Lorsqu’il était ministre de l’intérieur, il avait été auditionné par la commission Stasi. Celle-ci avait engagé un travail intéressant sur le concept français de la laïcité. Le ministre de l’intérieur n’avait pas de mots assez justes pour défendre ce concept. Il n’était nullement question de remettre en cause les textes de 1905.

« Les textes existent. Je pense à l’article 10 de la Constitution, aux articles 9 et 10 sur la liberté de pensée, de conscience et de religion de la déclaration européenne des droits de l’homme et naturellement à la loi du 9 décembre 1905. Ces textes sont excellents. Ils ont permis à notre pays de vivre dans la sérénité depuis un siècle. (…)Je suis attaché aux principes posés par ces textes. Faisons-les respecter au lieu de les affaiblir. Plutôt que de légiférer à nouveau, il faut donner une lecture claire de ces textes.(…)Depuis quelques années, peut-être parce que nous développons un sentiment de culpabilité, nous ne savons plus justifier les devoirs qu’ont les religions vis-à-vis du principe de laïcité. Il faut rétablir l’équilibre et réaffirmer que c’est l’Etat, la République, la Constitution qui définissent la portée de la conviction commune qu’est la laïcité.(…)L’école est un lieu déterminant pour l’avenir de la société. Son but principal est la transmission des connaissances académiques essentielles. Mais elle est aussi le lieu d’apprentissage de la mixité, de l’égalité entre les hommes et les femmes, de la vie sociale, du respect de l’autre. »

Le discours à Saint Jean de Latran est bien différent. Touché par la grâce présidentielle, il oublie le patrimoine indivis des grands partis de gouvernement républicains qui avaient fait rentrer la laïcité dans le pacte social de la République. Les mots et les phrases prononcés sont sans ambiguïté. Ainsi sur le corps enseignant il prononce des propos scandaleux : « dans la transmission des valeurs et dans l’apprentissage de la différence entre le bien et le mal, l’instituteur ne pourra jamais remplacer le pasteur ou le curé parce qu’il lui manquera toujours la radicalité du sacrifice de sa vie et le charisme d’un engagement porté par l’espérance».

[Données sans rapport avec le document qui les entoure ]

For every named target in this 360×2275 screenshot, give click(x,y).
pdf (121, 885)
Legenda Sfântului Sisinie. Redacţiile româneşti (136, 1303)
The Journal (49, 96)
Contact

L’ensemble de son discours fait appel à la foi chrétienne comme guide de son action et de sa pensée. Ainsi, il partage une vocation avec les prêtres «sachez que nous avons au moins une chose en commun, c’est la vocation. On n’est pas prêtre à moitié on l’est dans toutes les dimensions de sa vie, croyez bien qu’on n’est pas Président de la République à moitié, je comprends les sacrifices que vous faites pour répondre à votre vocation parce que moi-même, je sais ce que j’ai fait pour réaliser la mienne».

Pendant la campagne électorale, Nicolas Sarkozy n’a pas parlé du fait religieux. Il savait que son discours le priverait d’une partie importante de l’électorat qui croit en la laïcité à la française. Cet électorat qui trouvait juste que le Général de Gaulle n’ait jamais fait un signe de croix en public, bien que fervent croyant, parce qu’il était le gardien de la République.

Le discours de Nicolas Sarkozy n’est pas complètement nouveau, peu de voix s’étaient élevées pour dénoncer la réception de Tom Cruise, représentant de l’église de scientologie, par le ministre des finances dans les bâtiments du ministère.

Encore moins de voix dénoncèrent récemment son discours à l’ONU lorsqu’il disait :



"Je veux dire au nom de la France, qu’il n’y aura pas de paix dans le monde sans le respect de la diversité, sans le respect des identités nationales, sans le respect - j’ose le mot - des religions et des croyances ; sans le respect des cultures ; l’attachement à sa foi ; à son identité ; à sa langue ; à sa culture ; à une façon de vivre, de penser, de croire."

Enfin, comment ne pas réinterpréter le discours des vœux dans lequel il appelle à une « politique de civilisation ». « celle d’une politique qui touche davantage encore à l’essentiel, à notre façon d’être dans la société et dans le monde, à notre culture, à notre identité, à nos valeurs, à notre rapport aux autres, c’est-à-dire au fond à tout ce qui fait une civilisation ».

Demain Nicolas Sarkozy, fidèle à sa politique du grand écart, nous citera abondamment Emile Combes, Anatole France ou Ferdinand Buisson. Il nous citera tous ces hommes qui ont défini le caractère laïc de la République Française du XXème siècle et qui ont voulu marquer la victoire de la Raison sur l’Eglise.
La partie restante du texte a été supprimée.